Using Biotechnology in Diagnostic Applications
Since each living creature is unique, each has a unique DNA recipe. Individuals within any given species, breed, or hybrid line can usually be identified by minor differences in their DNA sequences - as few as one difference in a million letters can be detected! Using the techniques of DNA fingerprinting and PCR (polymerase chain reaction) scientists can diagnose viral, bacterial, or fungal infections, distinguish between closely related individuals, or map the locations of specific genes along the vast length of the DNA molecules in the cells.
 
1. Identifying Organisms
By using RFLP technology (restriction fragment length polymorphism), DNA fingerprints can be generated. Any individual organism can be uniquely identified by its DNA fingerprint. Consequently, this fingerprint can be used to determine family relationships in paternity litigation, match organ donors with recipients in transplant programs, connect suspects with DNA evidence left at the scene of a crime (in the form of hair or body fluids), or serve as a pedigree for seed or livestock breeds.
 
2. Identifying Genes
One important aspect of genetic engineering projects is to identify the DNA gene that controls a particular trait.
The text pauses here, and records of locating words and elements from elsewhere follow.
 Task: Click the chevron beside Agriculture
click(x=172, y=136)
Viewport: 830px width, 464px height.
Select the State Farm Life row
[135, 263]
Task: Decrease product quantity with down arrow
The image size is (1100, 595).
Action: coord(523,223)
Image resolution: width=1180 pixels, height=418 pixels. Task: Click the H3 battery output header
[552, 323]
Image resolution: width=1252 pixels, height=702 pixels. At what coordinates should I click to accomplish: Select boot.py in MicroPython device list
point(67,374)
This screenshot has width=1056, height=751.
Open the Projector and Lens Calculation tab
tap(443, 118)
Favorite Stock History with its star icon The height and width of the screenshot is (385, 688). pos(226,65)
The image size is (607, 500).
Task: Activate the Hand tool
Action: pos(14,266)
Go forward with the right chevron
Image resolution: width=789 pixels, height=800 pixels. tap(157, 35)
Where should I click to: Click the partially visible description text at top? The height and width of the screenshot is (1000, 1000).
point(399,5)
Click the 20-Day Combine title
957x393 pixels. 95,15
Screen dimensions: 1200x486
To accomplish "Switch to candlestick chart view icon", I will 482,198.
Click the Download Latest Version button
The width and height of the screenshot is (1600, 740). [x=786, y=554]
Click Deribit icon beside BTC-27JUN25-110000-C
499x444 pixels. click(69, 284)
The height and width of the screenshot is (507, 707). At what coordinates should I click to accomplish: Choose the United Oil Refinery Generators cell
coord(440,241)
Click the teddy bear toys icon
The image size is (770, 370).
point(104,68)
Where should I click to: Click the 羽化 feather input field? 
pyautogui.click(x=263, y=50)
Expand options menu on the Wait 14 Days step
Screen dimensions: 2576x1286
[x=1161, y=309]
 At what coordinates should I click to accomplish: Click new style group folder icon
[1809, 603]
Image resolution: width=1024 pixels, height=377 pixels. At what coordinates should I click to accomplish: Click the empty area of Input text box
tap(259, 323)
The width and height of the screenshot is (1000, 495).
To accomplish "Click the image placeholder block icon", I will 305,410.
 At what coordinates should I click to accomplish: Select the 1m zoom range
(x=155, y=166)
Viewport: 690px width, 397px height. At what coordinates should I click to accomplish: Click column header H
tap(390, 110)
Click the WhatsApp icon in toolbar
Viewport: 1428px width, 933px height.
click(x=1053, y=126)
In the same way that a visitor might use the state, city, street, and house number to locate a friend's house, genetic engineers use genetic "maps" to locate genes. The genetic maps are generated by statistical analyses, PCR, RFLP, and DNA sequencing. Maps are being developed for humans, mice, swine, cattle, corn, wheat, and other plants or animals with commercial or research importance.
 
3. Diagnosing Infectious Diseases and Genetic Disorders
Diagnosis of infectious diseases is a profound application of the new DNA technology. Tuberculosis, AIDS, papillomavirus, and many other infectious diseases, in addition to the inherited disorders like cystic fibrosis or sickle cell anemia, are diagnosed within hours by the PCR technique rather than days or weeks by traditional methods. The greatly increased sensitivity and speed of the PCR technique, as compared with traditional methods, allows earlier intervention and treatment. PCR assays will soon be available to diagnose diseases of crops and livestock.